YOUR TASK
Set down exactly the lines that run from the line with "Box Batteria per UPS" to the end of the data, and nothing else.

RECORDS SUPPLIED
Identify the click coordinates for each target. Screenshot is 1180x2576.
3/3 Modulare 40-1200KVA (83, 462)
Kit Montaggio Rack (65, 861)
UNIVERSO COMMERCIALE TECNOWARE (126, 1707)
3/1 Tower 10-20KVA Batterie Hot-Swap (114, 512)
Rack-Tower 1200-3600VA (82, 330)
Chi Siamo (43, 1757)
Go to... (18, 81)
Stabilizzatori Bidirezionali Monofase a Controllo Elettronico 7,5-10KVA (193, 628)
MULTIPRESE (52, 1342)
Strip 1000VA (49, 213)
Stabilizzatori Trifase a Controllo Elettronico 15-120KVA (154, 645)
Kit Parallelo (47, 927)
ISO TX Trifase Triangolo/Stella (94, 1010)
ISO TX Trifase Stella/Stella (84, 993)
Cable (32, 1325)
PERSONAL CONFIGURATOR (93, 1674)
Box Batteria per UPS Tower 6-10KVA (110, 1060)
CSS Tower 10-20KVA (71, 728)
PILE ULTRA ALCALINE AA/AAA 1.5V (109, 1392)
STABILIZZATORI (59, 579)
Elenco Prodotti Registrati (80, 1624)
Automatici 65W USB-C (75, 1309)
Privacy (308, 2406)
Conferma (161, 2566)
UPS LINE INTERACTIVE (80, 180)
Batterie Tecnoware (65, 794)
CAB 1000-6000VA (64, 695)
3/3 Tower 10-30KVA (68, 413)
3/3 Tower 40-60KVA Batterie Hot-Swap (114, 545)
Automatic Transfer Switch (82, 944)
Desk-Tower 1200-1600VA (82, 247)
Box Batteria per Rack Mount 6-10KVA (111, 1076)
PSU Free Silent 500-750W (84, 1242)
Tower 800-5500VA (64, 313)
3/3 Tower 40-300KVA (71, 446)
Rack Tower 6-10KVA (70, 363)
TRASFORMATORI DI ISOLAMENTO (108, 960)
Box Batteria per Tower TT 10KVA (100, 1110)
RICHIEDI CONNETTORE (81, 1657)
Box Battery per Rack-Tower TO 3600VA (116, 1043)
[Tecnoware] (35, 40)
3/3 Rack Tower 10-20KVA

SOLUTION FOR THIS TASK
Box Batteria per UPS Tower 6-10KVA (110, 1060)
CSS Tower 10-20KVA (71, 728)
PILE ULTRA ALCALINE AA/AAA 1.5V (109, 1392)
STABILIZZATORI (59, 579)
Elenco Prodotti Registrati (80, 1624)
Automatici 65W USB-C (75, 1309)
Privacy (308, 2406)
Conferma (161, 2566)
UPS LINE INTERACTIVE (80, 180)
Batterie Tecnoware (65, 794)
CAB 1000-6000VA (64, 695)
3/3 Tower 10-30KVA (68, 413)
3/3 Tower 40-60KVA Batterie Hot-Swap (114, 545)
Automatic Transfer Switch (82, 944)
Desk-Tower 1200-1600VA (82, 247)
Box Batteria per Rack Mount 6-10KVA (111, 1076)
PSU Free Silent 500-750W (84, 1242)
Tower 800-5500VA (64, 313)
3/3 Tower 40-300KVA (71, 446)
Rack Tower 6-10KVA (70, 363)
TRASFORMATORI DI ISOLAMENTO (108, 960)
Box Batteria per Tower TT 10KVA (100, 1110)
RICHIEDI CONNETTORE (81, 1657)
Box Battery per Rack-Tower TO 3600VA (116, 1043)
[Tecnoware] (35, 40)
3/3 Rack Tower 10-20KVA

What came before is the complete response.